Wed, September 17, 2025Across FX desks today the single, unambiguous theme was a weaker U.S. dollar. Traders pared back expectations for near‑term Fed tightening, sending the euro to fresh multi‑year highs and nudging many dollar‑pairs higher. At the same time, a softer Canadian inflation print produced a short, constructive move in the loonie—even as that same data lifted the probability of future Bank of Canada easing.
Major theme: Broad dollar weakness lifts the euro
What happened
The dollar slid sharply across major crosses, leaving the U.S. Dollar Index near recent lows and pushing the euro toward its strongest levels in several years. The move was driven by a combination of fading Fed hawkishness priced by markets and positioning ahead of the U.S. central bank’s policy announcement and press conference.
Why it matters for FX
When the dollar weakens in a sustained way it mechanically boosts most G10 and a range of emerging‑market currencies. That shift often becomes the dominant influence on pairs that would otherwise be reacting to local data or central bank commentary.
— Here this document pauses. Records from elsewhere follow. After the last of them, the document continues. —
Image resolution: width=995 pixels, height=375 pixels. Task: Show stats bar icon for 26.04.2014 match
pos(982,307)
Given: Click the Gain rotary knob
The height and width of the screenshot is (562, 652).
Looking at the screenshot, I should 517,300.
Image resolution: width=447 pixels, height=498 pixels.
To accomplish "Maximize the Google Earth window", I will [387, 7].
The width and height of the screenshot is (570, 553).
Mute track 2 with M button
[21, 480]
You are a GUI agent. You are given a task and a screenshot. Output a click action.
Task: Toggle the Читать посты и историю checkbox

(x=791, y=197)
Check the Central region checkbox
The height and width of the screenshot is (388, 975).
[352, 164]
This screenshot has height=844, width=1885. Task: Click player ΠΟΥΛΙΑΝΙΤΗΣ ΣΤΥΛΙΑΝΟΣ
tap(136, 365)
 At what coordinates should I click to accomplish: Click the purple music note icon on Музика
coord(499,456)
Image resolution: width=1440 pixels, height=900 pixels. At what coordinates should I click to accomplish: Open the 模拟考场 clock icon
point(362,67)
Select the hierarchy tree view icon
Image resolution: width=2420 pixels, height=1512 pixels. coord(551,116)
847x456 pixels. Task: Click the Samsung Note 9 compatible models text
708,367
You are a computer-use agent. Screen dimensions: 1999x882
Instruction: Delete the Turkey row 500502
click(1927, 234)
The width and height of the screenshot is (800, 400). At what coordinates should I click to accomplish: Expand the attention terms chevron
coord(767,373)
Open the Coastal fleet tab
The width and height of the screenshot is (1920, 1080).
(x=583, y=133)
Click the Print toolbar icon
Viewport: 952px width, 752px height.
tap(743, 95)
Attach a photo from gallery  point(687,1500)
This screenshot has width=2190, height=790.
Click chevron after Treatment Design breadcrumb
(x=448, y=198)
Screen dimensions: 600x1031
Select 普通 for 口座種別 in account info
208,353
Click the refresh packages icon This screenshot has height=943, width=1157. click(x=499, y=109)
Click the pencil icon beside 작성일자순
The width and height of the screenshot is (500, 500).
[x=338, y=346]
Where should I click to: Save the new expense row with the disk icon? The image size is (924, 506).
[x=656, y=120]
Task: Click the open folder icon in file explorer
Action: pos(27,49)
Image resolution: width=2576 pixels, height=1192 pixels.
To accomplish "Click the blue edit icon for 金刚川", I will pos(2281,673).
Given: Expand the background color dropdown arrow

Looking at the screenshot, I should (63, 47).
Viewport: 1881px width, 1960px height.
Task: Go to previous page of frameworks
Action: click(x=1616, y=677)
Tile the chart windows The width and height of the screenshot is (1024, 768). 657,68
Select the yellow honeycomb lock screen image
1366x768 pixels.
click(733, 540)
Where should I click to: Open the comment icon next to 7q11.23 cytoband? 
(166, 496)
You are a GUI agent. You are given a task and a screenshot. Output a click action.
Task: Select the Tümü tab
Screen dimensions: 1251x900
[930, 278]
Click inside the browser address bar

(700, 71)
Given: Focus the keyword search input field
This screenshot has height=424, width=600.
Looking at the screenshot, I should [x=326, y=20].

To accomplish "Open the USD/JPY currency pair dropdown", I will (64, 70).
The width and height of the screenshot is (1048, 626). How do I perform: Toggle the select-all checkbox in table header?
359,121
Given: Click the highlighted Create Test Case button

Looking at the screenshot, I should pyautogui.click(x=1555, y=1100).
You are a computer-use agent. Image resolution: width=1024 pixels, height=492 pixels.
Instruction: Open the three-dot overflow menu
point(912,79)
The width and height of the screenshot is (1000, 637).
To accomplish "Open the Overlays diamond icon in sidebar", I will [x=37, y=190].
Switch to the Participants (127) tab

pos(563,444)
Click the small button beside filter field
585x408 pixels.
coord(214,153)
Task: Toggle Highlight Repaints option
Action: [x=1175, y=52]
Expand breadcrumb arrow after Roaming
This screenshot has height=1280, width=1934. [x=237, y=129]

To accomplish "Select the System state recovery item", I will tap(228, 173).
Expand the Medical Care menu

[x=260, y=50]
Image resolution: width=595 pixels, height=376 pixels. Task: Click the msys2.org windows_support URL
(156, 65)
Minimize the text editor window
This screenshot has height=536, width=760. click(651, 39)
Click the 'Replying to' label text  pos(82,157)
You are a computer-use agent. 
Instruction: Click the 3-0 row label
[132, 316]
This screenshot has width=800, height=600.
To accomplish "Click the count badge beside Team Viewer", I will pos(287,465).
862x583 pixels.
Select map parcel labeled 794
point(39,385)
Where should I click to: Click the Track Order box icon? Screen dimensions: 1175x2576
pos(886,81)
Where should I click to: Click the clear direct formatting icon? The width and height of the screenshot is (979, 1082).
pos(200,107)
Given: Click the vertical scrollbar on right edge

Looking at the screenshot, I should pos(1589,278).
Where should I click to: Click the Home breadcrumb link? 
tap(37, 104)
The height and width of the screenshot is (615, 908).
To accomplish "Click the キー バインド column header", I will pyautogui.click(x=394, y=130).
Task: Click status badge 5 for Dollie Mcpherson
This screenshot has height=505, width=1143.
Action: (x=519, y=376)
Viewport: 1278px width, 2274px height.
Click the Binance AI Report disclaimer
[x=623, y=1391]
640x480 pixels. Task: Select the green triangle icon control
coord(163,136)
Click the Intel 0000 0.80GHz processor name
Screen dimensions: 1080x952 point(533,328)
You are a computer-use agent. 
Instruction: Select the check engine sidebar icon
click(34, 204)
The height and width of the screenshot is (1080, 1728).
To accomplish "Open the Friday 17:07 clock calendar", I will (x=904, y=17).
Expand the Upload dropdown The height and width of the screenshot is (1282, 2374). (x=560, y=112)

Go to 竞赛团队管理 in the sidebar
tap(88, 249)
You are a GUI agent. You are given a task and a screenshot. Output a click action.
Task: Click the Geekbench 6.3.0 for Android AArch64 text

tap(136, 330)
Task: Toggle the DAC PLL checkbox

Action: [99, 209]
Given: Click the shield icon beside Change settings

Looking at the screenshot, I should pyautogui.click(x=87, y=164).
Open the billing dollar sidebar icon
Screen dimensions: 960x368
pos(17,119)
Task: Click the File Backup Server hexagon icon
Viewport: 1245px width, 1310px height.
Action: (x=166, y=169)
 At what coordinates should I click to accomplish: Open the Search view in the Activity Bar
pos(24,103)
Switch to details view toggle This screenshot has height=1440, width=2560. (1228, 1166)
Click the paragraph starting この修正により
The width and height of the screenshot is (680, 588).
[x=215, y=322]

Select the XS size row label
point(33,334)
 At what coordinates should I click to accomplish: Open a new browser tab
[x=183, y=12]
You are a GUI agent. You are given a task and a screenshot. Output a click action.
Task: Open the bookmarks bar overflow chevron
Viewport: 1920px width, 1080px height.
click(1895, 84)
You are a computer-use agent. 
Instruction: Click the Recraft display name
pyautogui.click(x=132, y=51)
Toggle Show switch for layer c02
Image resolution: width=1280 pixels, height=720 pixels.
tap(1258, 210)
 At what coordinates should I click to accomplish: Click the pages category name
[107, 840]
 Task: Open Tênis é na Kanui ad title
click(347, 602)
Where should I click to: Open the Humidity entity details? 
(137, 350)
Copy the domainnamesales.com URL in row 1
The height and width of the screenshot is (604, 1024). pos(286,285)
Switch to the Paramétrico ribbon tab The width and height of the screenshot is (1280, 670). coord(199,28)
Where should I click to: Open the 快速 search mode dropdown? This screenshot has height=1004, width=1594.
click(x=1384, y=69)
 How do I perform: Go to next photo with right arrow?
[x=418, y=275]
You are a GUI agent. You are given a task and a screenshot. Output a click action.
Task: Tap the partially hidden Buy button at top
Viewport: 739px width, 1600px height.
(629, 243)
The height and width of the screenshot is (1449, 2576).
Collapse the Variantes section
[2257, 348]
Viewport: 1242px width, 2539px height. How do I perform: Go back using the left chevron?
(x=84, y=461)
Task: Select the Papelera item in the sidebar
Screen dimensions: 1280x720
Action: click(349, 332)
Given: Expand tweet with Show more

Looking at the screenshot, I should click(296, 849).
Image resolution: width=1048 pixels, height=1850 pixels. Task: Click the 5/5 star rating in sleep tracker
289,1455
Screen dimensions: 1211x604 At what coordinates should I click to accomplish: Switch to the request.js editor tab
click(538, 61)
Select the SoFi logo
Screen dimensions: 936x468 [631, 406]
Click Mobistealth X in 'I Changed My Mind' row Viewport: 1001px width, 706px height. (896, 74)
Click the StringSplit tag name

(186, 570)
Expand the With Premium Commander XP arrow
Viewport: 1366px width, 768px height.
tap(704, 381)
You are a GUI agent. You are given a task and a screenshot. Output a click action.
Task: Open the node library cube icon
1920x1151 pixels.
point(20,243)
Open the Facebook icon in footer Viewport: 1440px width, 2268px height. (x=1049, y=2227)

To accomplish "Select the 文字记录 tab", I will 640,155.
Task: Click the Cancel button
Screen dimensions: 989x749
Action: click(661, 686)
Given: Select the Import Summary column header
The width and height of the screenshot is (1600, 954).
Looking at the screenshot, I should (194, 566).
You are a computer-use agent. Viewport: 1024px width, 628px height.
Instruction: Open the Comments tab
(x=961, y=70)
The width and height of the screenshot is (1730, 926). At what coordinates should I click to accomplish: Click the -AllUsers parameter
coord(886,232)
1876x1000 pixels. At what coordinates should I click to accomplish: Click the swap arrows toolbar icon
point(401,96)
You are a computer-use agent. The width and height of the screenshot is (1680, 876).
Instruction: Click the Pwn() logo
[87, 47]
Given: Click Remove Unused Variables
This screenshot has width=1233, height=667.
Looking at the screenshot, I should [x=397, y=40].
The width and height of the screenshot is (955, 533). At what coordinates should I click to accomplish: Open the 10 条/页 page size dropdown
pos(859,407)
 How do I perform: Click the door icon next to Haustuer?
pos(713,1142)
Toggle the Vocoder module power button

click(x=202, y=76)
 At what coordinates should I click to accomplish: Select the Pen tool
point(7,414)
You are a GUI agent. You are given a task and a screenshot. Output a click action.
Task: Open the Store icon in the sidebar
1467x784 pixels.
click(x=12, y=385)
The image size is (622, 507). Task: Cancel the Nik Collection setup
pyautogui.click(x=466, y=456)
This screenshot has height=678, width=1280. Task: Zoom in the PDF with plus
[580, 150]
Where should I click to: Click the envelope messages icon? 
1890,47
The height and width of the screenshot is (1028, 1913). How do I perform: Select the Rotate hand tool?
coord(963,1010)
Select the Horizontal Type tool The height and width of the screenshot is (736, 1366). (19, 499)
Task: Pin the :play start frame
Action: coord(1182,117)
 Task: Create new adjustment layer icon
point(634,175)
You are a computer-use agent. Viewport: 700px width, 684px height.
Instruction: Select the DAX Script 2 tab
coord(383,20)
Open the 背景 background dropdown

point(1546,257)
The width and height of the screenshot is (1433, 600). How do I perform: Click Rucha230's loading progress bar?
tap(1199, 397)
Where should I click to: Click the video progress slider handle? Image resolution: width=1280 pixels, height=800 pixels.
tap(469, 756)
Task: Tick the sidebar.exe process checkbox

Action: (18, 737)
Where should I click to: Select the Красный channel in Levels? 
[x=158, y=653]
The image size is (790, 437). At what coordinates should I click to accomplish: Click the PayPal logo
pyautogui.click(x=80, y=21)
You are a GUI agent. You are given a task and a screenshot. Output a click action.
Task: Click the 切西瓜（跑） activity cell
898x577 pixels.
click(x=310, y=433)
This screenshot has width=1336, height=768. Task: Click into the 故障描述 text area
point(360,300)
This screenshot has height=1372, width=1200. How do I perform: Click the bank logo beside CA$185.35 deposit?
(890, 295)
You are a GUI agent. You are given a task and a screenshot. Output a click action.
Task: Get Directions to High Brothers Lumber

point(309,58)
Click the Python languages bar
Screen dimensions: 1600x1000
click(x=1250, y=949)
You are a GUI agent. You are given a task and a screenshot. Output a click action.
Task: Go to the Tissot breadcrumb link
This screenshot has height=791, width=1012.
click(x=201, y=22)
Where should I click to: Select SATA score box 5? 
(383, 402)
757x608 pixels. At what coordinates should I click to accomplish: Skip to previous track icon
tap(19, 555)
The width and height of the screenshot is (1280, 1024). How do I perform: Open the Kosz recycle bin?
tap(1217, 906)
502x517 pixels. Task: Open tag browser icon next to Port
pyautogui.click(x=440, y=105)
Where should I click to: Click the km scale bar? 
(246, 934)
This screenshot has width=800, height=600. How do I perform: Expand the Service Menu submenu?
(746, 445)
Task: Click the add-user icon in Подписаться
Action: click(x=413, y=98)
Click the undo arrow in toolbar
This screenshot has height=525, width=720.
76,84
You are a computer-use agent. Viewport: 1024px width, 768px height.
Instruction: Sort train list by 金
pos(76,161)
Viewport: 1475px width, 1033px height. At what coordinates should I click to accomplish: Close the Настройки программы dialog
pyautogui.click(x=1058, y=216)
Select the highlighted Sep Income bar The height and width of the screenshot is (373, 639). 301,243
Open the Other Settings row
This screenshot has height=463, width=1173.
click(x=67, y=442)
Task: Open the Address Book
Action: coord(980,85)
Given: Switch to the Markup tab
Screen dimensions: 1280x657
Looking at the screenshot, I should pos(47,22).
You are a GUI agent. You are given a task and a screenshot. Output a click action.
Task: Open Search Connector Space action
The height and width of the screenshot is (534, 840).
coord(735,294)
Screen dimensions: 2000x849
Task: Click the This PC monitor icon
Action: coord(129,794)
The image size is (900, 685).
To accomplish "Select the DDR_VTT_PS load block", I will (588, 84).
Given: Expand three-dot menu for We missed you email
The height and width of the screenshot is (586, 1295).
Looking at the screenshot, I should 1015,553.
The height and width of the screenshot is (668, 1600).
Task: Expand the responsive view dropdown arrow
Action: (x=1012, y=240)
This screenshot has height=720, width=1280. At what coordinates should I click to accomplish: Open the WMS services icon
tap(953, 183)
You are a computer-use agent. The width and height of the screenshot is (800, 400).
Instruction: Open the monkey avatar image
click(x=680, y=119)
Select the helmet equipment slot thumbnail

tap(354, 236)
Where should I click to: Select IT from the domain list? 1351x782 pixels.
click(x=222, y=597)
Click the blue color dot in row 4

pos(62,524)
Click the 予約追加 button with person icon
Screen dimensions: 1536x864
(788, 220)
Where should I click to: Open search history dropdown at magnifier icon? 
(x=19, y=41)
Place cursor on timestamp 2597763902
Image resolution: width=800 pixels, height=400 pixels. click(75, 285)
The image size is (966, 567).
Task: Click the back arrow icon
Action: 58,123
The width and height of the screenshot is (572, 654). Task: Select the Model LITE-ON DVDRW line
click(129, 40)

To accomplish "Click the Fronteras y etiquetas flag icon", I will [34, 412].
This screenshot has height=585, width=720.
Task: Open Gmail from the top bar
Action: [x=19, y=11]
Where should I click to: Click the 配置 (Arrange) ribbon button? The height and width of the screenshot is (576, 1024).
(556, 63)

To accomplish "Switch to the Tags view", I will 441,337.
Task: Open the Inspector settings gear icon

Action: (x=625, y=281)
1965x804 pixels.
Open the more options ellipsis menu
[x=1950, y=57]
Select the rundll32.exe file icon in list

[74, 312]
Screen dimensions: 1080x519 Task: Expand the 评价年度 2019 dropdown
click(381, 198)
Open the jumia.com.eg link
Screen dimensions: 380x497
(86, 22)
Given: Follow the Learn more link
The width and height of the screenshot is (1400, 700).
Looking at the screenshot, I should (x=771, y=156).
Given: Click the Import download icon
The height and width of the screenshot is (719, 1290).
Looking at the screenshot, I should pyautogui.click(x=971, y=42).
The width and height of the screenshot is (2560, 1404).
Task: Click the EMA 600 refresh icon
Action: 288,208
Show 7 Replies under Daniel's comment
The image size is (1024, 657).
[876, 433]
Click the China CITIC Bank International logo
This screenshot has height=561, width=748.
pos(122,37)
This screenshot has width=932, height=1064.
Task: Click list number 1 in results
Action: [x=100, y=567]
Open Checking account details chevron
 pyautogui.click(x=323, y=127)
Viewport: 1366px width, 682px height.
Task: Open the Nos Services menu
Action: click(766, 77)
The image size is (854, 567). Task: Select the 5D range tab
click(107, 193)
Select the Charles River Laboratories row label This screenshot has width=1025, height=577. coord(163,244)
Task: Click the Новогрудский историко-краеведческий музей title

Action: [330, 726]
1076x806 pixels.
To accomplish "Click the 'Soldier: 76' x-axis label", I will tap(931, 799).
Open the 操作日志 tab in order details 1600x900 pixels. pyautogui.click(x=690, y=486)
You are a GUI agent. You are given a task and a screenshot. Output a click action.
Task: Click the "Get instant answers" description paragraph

For traders, the USD leg now reads like the primary directional signal: Euro strength, yen weakness, and gains in commodity currencies have largely tracked the same dollar dynamics.
Near‑term outlook and trade ideas
Watch the Fed decision and Powell’s remarks for guidance on the timing and pace of easing—those will likely re‑establish the next directional leg for the dollar. Short‑term traders should prefer trade ideas that follow the USD impulse (for example, long EUR/USD on confirmed breakouts or fading intraday dollar rallies). Use disciplined stops: a reversal in U.S. rate expectations can snap USD‑centric moves quickly.
Minor theme: Canada CPI undershoots, loonie reacts
What happened
Canada’s August consumer price index came in a touch softer than consensus, with headline inflation easing below expectations and trimmed measures showing cooler momentum. The immediate market reaction was a firmer Canadian dollar as traders digested the data, but the print also increased the market’s odds that the Bank of Canada will consider rate cuts later than previously thought.
Why it matters for USD/CAD
The CPI miss creates a two‑way tug for USD/CAD. On one hand, weaker Canadian inflation argues for a more dovish BoC trajectory, which is a headwind for the loonie. On the other, a broadly softer dollar has been the dominant driver across pairs, so USD/CAD can still decline even if domestic drivers point the other way. In short: the USD leg remains the primary price engine in the near term.
Practical takeaways for traders
If you trade USD/CAD, prioritize USD direction and global risk flows over one‑off Canadian prints unless a consistent data string alters BoC expectations. Consider smaller position sizes when domestic and dollar drivers conflict, and use stops that account for elevated volatility around central‑bank events.
What to watch next
The upcoming Federal Reserve decision and Chair Powell’s press conference are the immediate catalysts. Those communications will determine whether the dollar weakness persists or gives way to a re‑risking in rate expectations. For Canada, follow subsequent inflation releases and BoC commentary for confirmation that the CPI softening reflects a durable trend rather than a temporary blip.
Bottom line: Dollar direction is the dominant cross‑cutting force today—trade with that bias, but respect local data surprises that can quickly reshape single‑currency positions.